Beginning of an observing giant

Steward Observatory Mirror Lab technicians will soon fire up the furnace for the first extremely large telescope project.
By | Published: June 29, 2005 | Last updated on May 18, 2023

GMT mirror 1 takes shape
Some 1,750 alumina-silica cores had to be installed before SOML technicians could spin cast the first of seven 8.4-m Giant Magellan Telescope mirrors.
SOML
June 29, 2005
The next generation of ground-based telescopes took one step closer to reality this week. Casting the first of seven 27-foot (8.4 meter) mirrors for the Giant Magellan Telescope (GMT) remains on schedule after scientists at the University of Arizona’s Steward Observatory Mirror Lab (SOML) successfully prefired the huge spinning furnace.

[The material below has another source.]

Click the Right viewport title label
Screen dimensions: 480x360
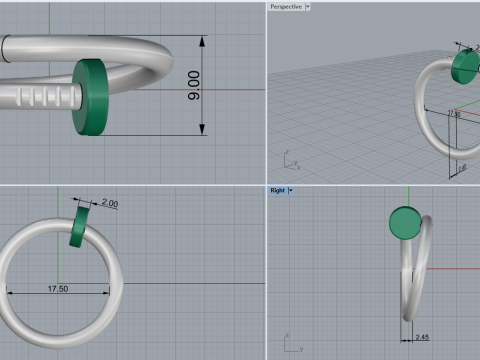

The 2-week prefiring process began June 16. Mirror Lab technicians monitored the furnace temperature and turned up the heat for the first 8 days of the test run. The process centers core glue joints, burns out any impurities, and stresses the mirror’s mold.

The team will lift the furnace’s lid off tomorrow to take a look at the mold, but detailed inspection will take place after the Fourth of July holiday.

GMT's mirror configuration
Six of GMT’s primary mirror segments will be off axis — that is, they’ll focus light at an angle so it merges with light focused by the central mirror.
GMT Consortium
For the actual casting to begin, the furnace must reach a peak temperature of 2,150° Fahrenheit (1,1278° Celsius). To reach such an intense heat, technicians will fire up the furnace July 18, about a week before the casting is scheduled to begin.

The mirror will take roughly 12 weeks to cool. Once cooled, it will be ground and polished to an accuracy within 15-20 nanometers. Then, the mirror will be coated with a layer of reflective aluminum only 100 nanometers thick.

With the casting of its mirrors underway, the GMT is the first extremely large ground-based telescope under construction. Seven 8.4m mirrors, arranged in a floral pattern, will give the GMT the resolving power of a 24.5m primary mirror, or a 25.6m diameter telescope — 10 times the resolution of the Hubble Space Telescope.

Construction in northern Chile should be completed in 2016. When up and running, the GMT will investigate star birth, planetary-system formation, black holes, and the birth of galaxies in unprecedented detail.

Other extremely large telescopes yet to begin construction the Thirty Meter Telescope, the Giant Segmented Mirror Telescope, the Very Large Optical Telescope, Euro50, and the OverWhelmingly Large Telescope.